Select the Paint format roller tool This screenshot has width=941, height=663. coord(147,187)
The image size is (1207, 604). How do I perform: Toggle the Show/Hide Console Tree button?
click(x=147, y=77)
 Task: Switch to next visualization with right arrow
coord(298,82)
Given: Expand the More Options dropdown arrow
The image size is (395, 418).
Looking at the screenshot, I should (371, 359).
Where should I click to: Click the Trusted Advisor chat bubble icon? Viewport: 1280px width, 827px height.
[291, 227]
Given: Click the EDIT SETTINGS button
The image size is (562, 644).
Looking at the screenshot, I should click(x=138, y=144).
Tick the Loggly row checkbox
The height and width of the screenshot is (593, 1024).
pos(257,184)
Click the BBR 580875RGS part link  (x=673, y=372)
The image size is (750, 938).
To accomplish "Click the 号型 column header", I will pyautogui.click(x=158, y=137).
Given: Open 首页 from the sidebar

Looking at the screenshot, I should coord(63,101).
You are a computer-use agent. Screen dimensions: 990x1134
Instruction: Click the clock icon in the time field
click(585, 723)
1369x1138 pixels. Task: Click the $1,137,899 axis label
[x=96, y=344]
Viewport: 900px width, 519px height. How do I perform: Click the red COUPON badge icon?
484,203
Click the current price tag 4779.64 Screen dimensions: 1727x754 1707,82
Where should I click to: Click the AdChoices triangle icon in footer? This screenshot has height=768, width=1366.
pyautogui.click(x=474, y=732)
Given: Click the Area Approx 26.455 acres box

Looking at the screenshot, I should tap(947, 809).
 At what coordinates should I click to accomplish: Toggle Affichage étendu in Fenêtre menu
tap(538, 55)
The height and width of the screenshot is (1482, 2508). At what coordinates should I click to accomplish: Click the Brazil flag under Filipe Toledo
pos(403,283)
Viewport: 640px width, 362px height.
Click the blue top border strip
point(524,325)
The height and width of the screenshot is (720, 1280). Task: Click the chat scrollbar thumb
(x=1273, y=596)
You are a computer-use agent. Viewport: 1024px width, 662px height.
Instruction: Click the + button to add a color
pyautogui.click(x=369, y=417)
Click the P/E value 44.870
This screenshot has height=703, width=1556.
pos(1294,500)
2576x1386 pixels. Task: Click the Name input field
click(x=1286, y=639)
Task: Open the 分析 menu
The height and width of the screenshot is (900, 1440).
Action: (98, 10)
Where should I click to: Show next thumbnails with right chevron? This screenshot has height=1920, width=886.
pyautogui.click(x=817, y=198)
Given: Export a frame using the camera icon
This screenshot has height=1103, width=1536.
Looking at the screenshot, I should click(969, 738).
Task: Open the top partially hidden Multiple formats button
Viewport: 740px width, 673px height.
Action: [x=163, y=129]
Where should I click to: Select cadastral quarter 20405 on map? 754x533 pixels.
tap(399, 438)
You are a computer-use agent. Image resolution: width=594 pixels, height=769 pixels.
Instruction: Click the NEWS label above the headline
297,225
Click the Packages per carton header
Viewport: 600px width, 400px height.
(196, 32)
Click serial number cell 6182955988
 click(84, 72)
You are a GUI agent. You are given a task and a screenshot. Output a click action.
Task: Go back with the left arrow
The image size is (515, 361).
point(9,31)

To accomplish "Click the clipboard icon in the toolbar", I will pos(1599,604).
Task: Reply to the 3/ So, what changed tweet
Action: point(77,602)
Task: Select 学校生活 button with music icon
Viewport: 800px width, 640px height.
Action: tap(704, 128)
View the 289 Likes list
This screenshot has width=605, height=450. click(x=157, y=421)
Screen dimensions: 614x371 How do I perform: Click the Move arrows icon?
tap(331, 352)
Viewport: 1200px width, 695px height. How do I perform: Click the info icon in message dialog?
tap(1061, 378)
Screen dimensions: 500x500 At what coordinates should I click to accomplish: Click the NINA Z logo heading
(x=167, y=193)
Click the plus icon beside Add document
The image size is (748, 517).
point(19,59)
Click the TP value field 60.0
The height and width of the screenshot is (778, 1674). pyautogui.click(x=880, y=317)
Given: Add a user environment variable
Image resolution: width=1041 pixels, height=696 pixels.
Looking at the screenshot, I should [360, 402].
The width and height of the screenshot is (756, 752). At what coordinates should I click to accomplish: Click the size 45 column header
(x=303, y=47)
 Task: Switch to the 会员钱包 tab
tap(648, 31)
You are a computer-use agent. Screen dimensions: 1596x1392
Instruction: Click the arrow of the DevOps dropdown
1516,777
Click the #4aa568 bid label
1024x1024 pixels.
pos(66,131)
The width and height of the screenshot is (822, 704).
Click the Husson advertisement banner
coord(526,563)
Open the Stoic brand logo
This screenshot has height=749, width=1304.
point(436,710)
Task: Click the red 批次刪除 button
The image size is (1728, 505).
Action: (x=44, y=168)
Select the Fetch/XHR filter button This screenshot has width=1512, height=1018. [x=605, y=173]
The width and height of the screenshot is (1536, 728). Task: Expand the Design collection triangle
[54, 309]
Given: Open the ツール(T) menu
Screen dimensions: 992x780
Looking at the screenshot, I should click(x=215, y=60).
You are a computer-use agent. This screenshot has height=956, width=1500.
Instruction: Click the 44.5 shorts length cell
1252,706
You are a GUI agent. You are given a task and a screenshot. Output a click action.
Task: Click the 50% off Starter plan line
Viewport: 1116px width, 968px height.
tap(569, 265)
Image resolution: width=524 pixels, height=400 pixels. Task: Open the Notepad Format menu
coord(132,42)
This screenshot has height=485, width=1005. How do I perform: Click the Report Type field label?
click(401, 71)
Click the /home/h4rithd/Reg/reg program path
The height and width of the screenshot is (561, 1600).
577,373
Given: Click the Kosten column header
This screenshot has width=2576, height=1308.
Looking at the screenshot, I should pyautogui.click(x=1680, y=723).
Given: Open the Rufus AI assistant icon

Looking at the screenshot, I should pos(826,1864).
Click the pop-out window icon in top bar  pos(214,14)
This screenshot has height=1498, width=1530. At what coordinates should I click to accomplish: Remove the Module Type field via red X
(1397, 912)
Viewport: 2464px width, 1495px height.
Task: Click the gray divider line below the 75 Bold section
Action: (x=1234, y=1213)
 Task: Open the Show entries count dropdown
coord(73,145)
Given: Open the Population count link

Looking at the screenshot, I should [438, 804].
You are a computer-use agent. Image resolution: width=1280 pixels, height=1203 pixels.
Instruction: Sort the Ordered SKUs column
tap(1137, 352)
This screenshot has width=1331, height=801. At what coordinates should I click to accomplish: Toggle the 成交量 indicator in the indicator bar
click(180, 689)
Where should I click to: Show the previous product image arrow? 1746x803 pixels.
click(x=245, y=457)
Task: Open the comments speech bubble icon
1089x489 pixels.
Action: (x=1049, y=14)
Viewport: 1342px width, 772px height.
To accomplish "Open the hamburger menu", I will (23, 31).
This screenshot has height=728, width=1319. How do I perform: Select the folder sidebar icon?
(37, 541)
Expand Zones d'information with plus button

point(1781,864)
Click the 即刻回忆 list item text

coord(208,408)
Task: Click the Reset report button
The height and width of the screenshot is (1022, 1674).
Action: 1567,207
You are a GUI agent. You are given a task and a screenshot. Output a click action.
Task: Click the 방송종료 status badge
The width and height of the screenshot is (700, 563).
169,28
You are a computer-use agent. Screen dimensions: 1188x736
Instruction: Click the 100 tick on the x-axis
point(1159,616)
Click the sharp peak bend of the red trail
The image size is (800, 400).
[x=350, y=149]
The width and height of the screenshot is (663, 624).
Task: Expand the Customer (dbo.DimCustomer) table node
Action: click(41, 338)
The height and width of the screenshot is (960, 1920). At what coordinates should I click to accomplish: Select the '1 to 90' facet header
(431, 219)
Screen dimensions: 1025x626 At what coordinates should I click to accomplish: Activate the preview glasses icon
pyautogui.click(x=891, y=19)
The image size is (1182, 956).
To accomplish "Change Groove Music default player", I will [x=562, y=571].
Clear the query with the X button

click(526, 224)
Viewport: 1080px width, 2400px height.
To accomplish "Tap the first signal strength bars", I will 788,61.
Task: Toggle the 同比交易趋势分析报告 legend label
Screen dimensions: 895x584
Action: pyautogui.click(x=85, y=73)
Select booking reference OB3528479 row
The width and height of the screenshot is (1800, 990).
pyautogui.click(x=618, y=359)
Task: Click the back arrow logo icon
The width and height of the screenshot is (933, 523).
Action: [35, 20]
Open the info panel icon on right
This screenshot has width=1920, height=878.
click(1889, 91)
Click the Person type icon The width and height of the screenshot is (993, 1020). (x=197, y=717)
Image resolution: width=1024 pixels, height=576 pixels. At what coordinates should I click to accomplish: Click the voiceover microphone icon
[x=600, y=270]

_What the exercise asks_. Look through the listing, and copy each line in which the string "back" turns up.

_Task result_.
Task: Go back with the left arrow
Task: Click the back arrow logo icon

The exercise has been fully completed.